If you've never been to a regatta before, you might have some questions about what to expect. Here are some tips for first time regatta attendees.
Where to go: Directions to each regatta can be found here.
When to go: If the regatta schedule is available ahead of time we will post it to the website or send it out as an email attachment Thursday evening or Friday morning so you can plan your day. Your rower will probably find out his/her race schedule on the Friday so ask them when they will race and in what boat. Once you get an idea of the schedule, you need to get to the race area finish line in time to see the race. For regattas on the Occoquan, remember that there is a one mile walk required from the Sandy Run parking areas to the finish line via wooded trails. We suggest you leave home at least one hour before the race start time to give yourself enough time to drive there, park and then walk to the finish line area. For championship regattas (Ted Phoenix and VSRC/States) allow 2-3 hours. You may be parking in a satellite parking area with free shuttle bus service to the regatta headquarters.
What to wear: Dress very casually! A warm jacket, boots/shoes good for walking on hilly dirt paths that often turn to mud, and of course your official Viking Crew hat especially on sunny days. It is sometimes 10 degrees cooler down at the river than at your house. Rowers' uniforms are determined by their coaches but normally they all compete in the same Woodbridge outfit.
Regatta costs: At Sandy Run regattas, you have to pay $15 to park. This goes to the Park Authority and VASRA, not the teams. Everyone is required to pay the parking fee, even volunteers. Also, there is a shuttle van to take you out and back to spectator site. Each way in the van is $2 per person.
What to bring: If you want to sit down during the events you can walk the trail or take the van to the finish line area where you will find a concrete bleachers area. Bring a soft cushion or stadium seat. Many Woodbridge Crew parents congregate on the point just to the east of the bleachers about 300 yards from the finish line. There is no seating on that point so bring a lightweight folding chair. Binoculars help you see the action as the races come down the racecourse. Sunscreen is always recommended (even when it is cold) due to the reflected rays off the water. Bring water or you can always buy some food at the snack bar they have at the finish line (soda, water, hot dogs, burgers, etc). Each week a special T-shirt will be available for that particular regatta. A copy of the regatta schedule is available for purchase at the snack bar stands.

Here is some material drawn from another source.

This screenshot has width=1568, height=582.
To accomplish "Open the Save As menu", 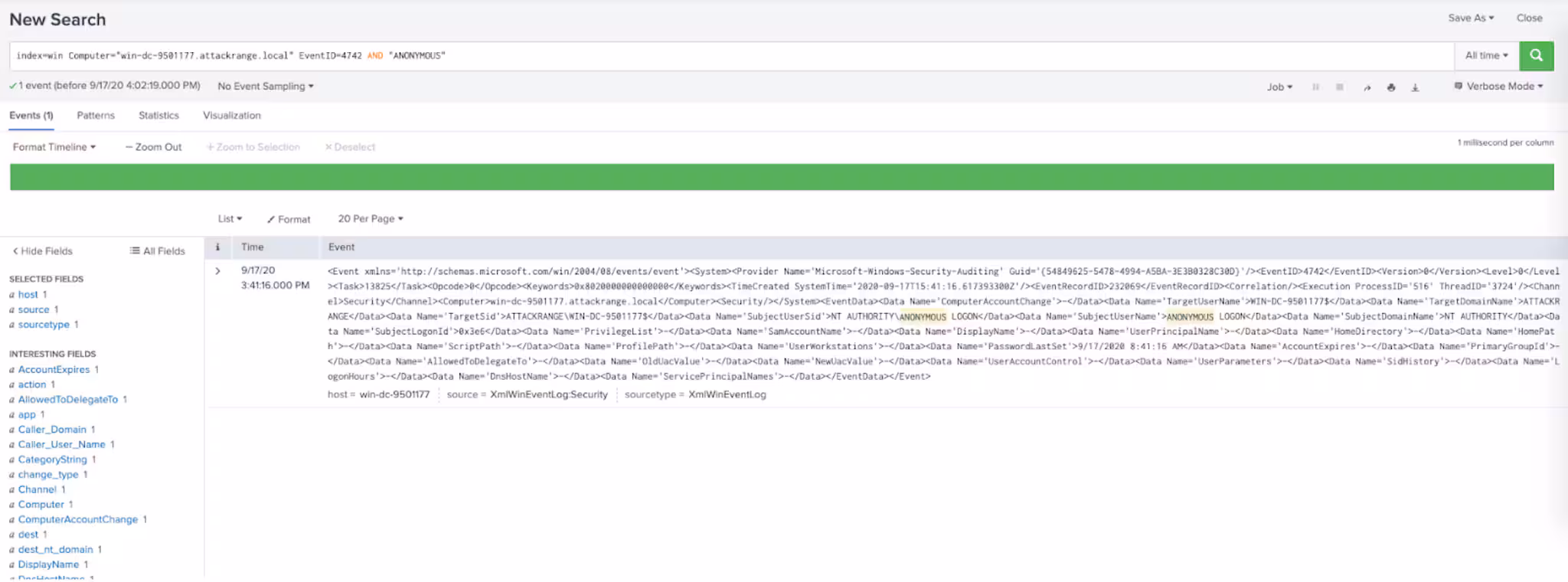I will (x=1470, y=18).

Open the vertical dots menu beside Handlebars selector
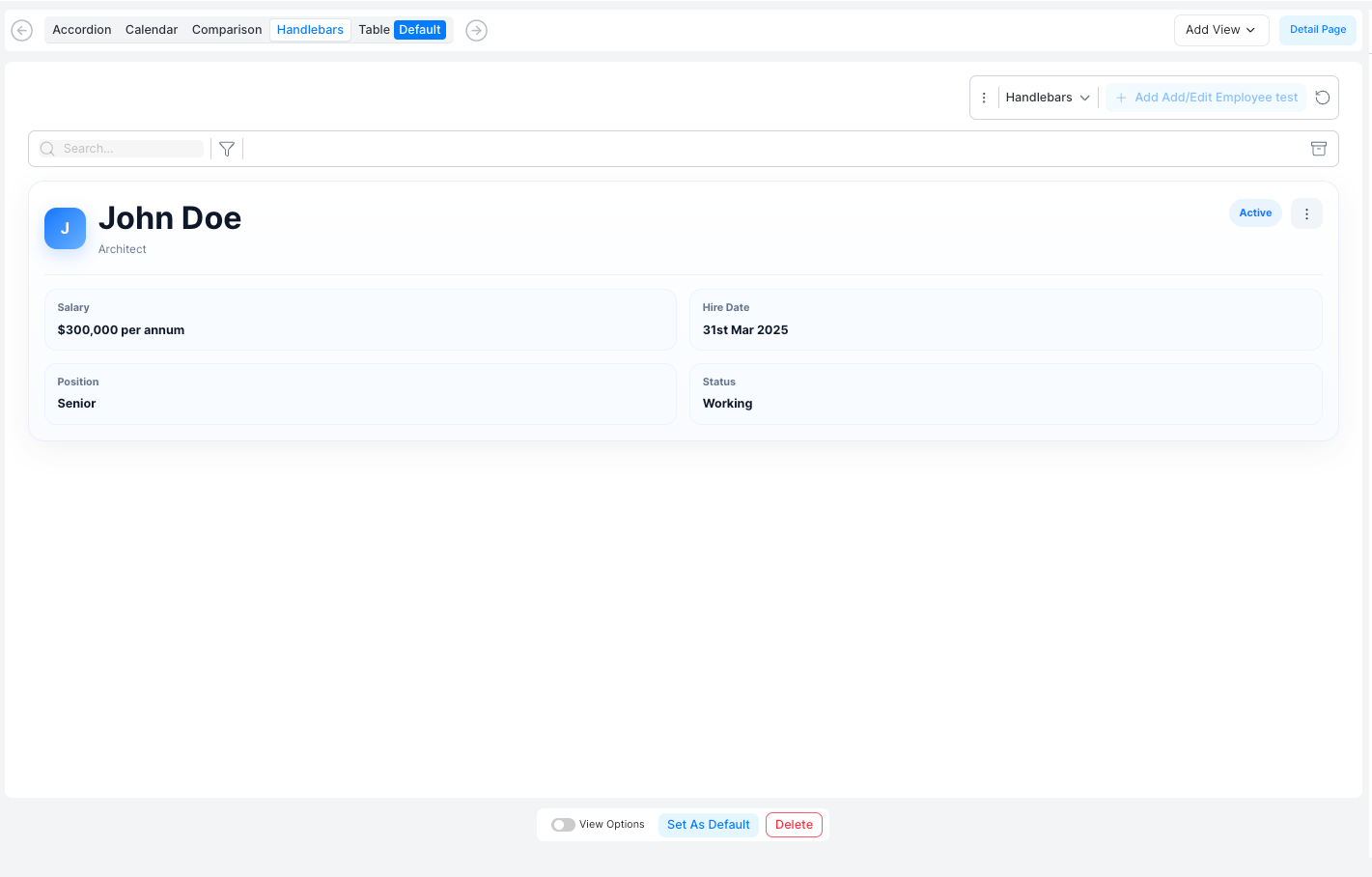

Where to park: For those events happening on the Occoquan, park at the end of the access road to Sandy Run Park in one of the parking lots. There will be traffic guides in the road to direct you and to take your $10 parking fee. Everyone is required to pay the fee, even those performing volunteer jobs.
Regatta operations: 100-150 volunteers are required to run regattas every week. The only paid staff on regatta days are the police and on-site athletic trainers. Parents of rowers (one per family) are required to sign up for one regatta support position each spring. See our volunteering point of contact get more info.
What you'll see: A lot of kids having fun rowing surrounded by a lot of people having fun watching. Regattas typically run 5-10 hours, depending on how many boats are entered.
A regatta safety checklist
- Tips for surviving a regatta
- In order to remain warm, you must remain dry
- It is always about 10 degrees colder near the water
- It is just as important to stay hydrated in the cold as in the heat so drink liquids.
- Recommended clothing for spectators:
- Multiple layers are better than one layer, even in warm weather
- Good, warm, comfortable, waterproof walking shoes or boots. The dirt paths at Sandy Run will turn muddy when the crowds arrive so don't wear your best, white sneakers!
- Rain gear
- Hats with visors
- Additional recommendations for volunteers and participants:
- A complete change of clothing
- A dry towel
- If your assigned volunteer duties place you on the water, do not wear red or orange clothing/hats
- Recommended gear for spectators:
- Sun glasses
- Sun screen
- Stadium seat
- Pocket hand warmers
- Lip balm
- Insect repellant
- Important facts for parents and athletes to keep in mind:
- Keep allergy medication with you at all times
- Wear a medical alert!
- Please let your coaches know if your student has allergies or other health concerns
- Athletes should carry whatever medications they may need even during the race.
- All regattas have volunteer EMT squads on site. They are there for your benefit. They, like everyone else involved in the regatta, are donating their time. Please let them know how much you appreciate their contributions. Please note that several laws govern what the EMT can and cannot do in the event of a medical emergency. The EMTs provide us with two levels of response: basic life support and advanced life support. In the event that advanced life support is activated, they are legally required to evacuate the victims to the hospital to be further attended to by a physician. Generally, in addition to a serious accident, any situation that would require an EMT to administer medication, other than oxygen, is considered advanced life support. If you or your student receives minor first aid from someone other than the EMT during the course of the regatta, please stop by and have the EMTs review your incident at your earliest convenience.